• Data extracted from a collection:

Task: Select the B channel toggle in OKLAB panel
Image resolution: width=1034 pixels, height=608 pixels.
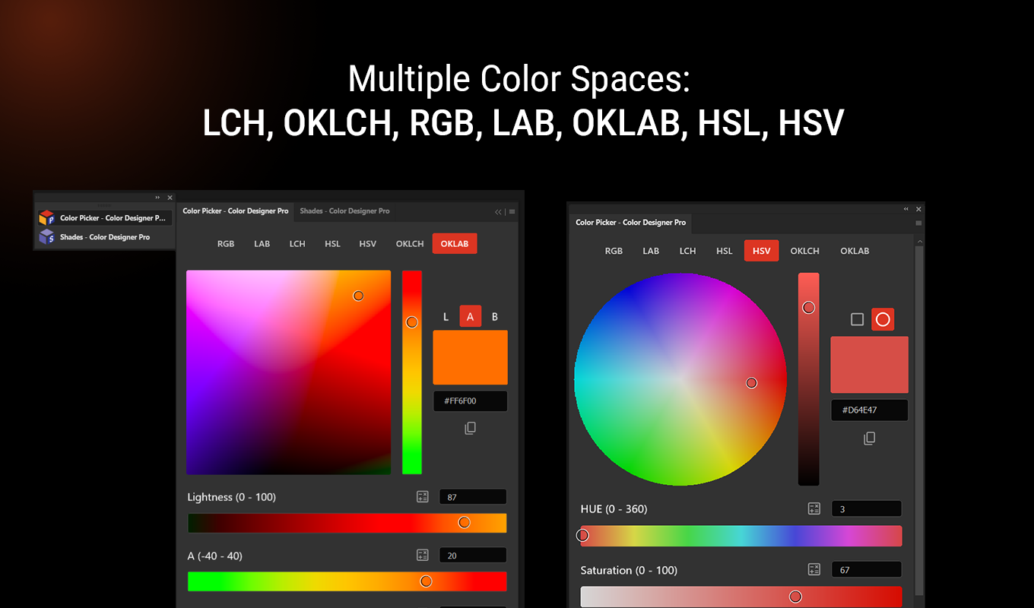Action: coord(495,316)
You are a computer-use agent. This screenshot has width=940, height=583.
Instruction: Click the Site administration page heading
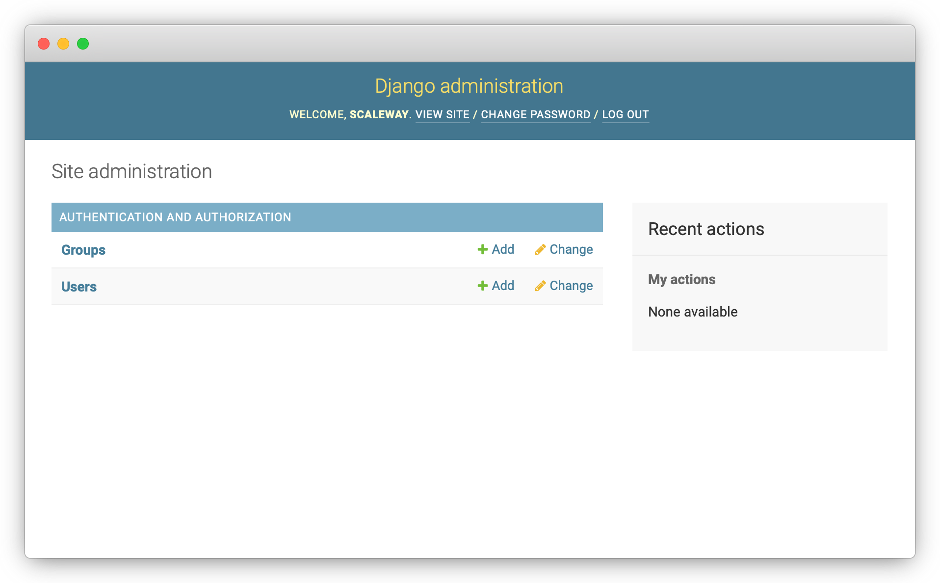click(131, 171)
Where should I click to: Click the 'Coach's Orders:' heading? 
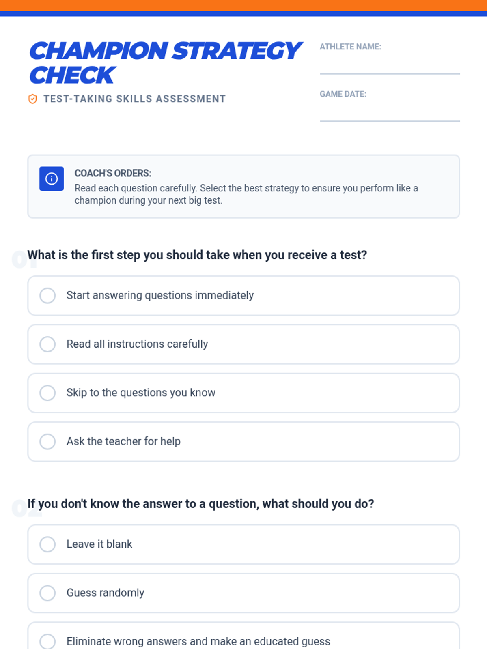[x=113, y=173]
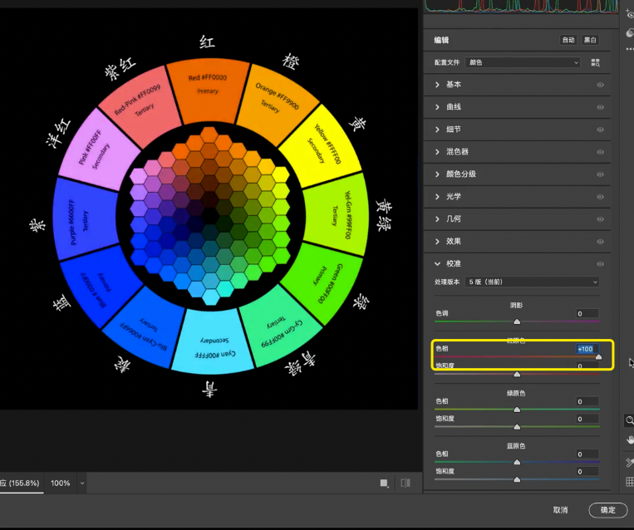Toggle before/after comparison view icon

tap(405, 483)
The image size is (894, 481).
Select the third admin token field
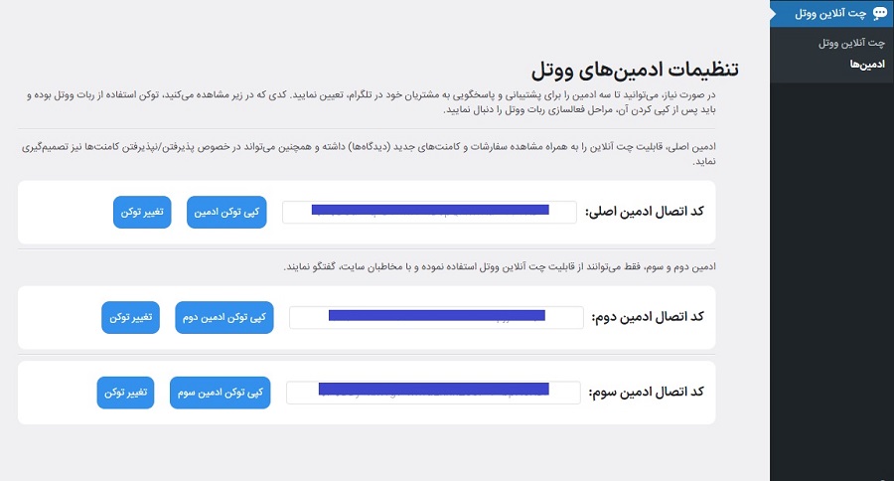tap(433, 392)
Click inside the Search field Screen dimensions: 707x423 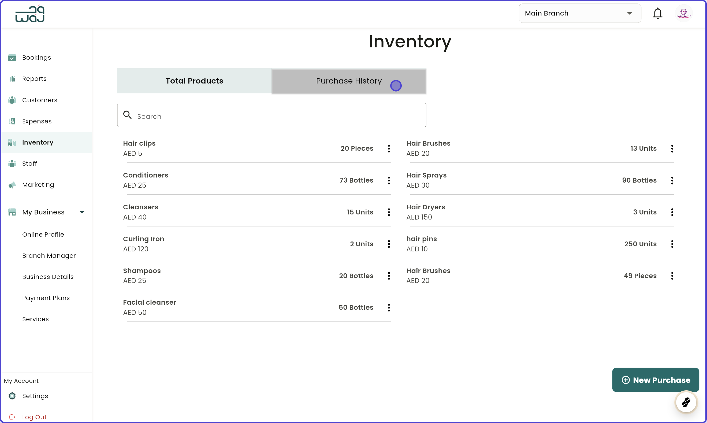271,116
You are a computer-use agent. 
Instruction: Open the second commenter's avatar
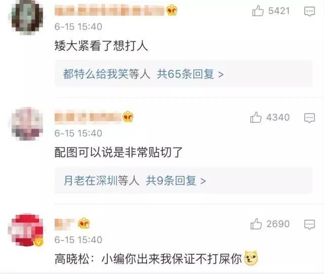[x=27, y=124]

• Set task: Return each line of the entries above that contains the word "heading".

• Reply to the exercise:
Instruction: Click the Site administration page heading
Where should I click to: Click the 'Coach's Orders:' heading? 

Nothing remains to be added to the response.